Sakhir, doce de
la mañana. Fernando Alonso termina de reconocer la pista ("más limpia
de lo esperado", según sus palabras) y se dirige a su box. Saca una
silla y se pone a tomar el sol. Relajado, cierra los ojos y en torno a
él empieza a formarse una maraña de fotógrafos. Es el campeón del
mundo, el número uno. Sucesor de Michael Schumacher. Verdugo de
Raikkonen.
Disparan los
flashes mientras el ovetense vuela hasta Brasil después de 18 carreras
y se ve de nuevo en lo más alto. Ése es su sueño, nuestra esperanza, un
anhelo que le convertiría en uno de los ocho pilotos en la historia que
han ganado al menos dos títulos mundiales consecutivos.
El
viaje hacia la gloria comienza hoy en Bahrain y no será un camino
fácil. Sólo Ascari, Fangio, Brabham, Prost, Senna, Schumi y Hakkinen lo
han conseguido antes. Entre todos ellos acumulan la friolera de 26
títulos mundiales. Para lograrlo deberá enfrentarse a una leyenda viva
que ha empezado el año más preparado físicamente que nunca. El Kaiser
llegó al circuito con aire desafiante. Más delgado, con camisa beige
muy abierta en el pecho y colgante dorado. Al filo de ser un hortera,
parecía un púgil de los pesados a punto de realizar su último gran
combate.
En
la rueda de prensa oficial, un gesto delata la sobredosis de ganas y
testosterona que emana a sus 37 años. Al final de la misma le pidieron
a Kimi, Alonso y Michael que se hicieran una foto juntos. El piloto con
más palmarés pasó su mano por encima del hombro de Fernando, lo agarró
con la virulencia del fortachón del pueblo y levantó la mano izquierda
con su pulgar hacia arriba. El mensaje es claro: "Esta vez te gano yo".

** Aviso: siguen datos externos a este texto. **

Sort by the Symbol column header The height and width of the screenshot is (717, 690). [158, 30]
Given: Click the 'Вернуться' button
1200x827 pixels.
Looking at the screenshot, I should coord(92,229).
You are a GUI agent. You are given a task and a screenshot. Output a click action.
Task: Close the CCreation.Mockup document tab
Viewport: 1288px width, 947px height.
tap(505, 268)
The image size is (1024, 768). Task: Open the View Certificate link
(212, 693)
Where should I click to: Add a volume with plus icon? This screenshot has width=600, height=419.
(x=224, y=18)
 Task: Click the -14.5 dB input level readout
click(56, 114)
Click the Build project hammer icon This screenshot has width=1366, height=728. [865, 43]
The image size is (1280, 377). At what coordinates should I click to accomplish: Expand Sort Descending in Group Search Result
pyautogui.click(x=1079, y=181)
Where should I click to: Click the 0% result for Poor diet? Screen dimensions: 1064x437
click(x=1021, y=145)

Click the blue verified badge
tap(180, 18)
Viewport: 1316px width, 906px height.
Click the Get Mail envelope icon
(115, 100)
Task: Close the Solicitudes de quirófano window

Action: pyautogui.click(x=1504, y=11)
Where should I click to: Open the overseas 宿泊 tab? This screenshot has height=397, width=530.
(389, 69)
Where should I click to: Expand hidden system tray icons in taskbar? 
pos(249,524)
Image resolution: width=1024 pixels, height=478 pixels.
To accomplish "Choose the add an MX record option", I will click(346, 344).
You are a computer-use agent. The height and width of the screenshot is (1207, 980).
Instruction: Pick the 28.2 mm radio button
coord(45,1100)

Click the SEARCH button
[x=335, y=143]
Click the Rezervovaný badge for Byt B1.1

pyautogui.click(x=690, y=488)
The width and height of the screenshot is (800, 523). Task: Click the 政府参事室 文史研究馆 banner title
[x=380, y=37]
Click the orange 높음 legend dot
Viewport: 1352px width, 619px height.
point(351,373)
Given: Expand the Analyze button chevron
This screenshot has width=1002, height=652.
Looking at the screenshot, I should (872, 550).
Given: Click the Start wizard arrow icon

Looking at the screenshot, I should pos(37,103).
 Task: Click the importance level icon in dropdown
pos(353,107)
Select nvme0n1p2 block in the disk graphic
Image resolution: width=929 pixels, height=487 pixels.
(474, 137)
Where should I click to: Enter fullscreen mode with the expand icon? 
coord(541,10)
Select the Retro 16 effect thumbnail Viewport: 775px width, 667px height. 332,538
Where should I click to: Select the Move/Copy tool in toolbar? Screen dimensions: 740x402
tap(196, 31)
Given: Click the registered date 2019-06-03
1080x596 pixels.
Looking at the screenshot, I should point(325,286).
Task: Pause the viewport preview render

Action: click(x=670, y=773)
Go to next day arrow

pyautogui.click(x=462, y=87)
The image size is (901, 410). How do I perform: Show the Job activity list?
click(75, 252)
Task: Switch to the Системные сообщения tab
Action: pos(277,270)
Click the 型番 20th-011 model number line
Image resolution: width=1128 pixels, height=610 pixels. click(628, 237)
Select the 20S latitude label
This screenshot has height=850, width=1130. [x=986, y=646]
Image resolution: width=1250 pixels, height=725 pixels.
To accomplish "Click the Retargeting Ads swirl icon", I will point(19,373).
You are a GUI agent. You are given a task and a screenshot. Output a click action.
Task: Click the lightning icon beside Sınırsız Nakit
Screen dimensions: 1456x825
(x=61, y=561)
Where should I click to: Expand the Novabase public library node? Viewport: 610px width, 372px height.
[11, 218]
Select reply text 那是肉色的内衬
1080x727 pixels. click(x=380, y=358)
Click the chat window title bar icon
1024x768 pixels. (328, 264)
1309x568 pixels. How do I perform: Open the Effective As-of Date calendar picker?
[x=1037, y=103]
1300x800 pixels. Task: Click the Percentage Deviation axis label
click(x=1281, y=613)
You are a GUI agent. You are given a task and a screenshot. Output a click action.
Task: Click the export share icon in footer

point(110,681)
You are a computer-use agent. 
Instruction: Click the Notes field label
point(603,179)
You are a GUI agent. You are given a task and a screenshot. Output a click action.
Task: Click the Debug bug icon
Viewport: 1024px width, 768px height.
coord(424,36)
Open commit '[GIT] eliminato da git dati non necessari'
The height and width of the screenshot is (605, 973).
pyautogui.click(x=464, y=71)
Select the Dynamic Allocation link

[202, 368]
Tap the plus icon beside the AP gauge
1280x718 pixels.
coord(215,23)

Y ese es otro motivo para estar orgullosos. En el lejano 2000, cuando
la importancia española en la F-1 era un cero a la izquierda, nunca nos
habríamos imaginado llegar a una situación así.
A
la derecha del asturiano, aparece un hombre que no se refleja en los
espejos, Raikkonen. Otro gran rival, aunque no en las primeras pruebas.
Hasta que estrenen una evolución de motor en Imola. Con esa piel blanca
fina como las capas de una cebolla, su cara de extraterrestre y un aire
triste en su enfoque del año: "Si hubiéramos tenido más tiempo,
habríamos llegado mejor al inicio". Faltaban Button y Barrichello,
candidatos a la pole y el equipo más cercano a los Renault. Pero sus
Honda degradan mucho las ruedas y no son brillantes en las tandas
largas. En cualquier caso, ninguno de ellos lleva el número del
campeón, la bandera de España (ahora estilizada) en el casco y tiene
tan claro como Alonso poder ganar: "Estrenar el uno en el coche es un
sueño y tengo más confianza que en 2005".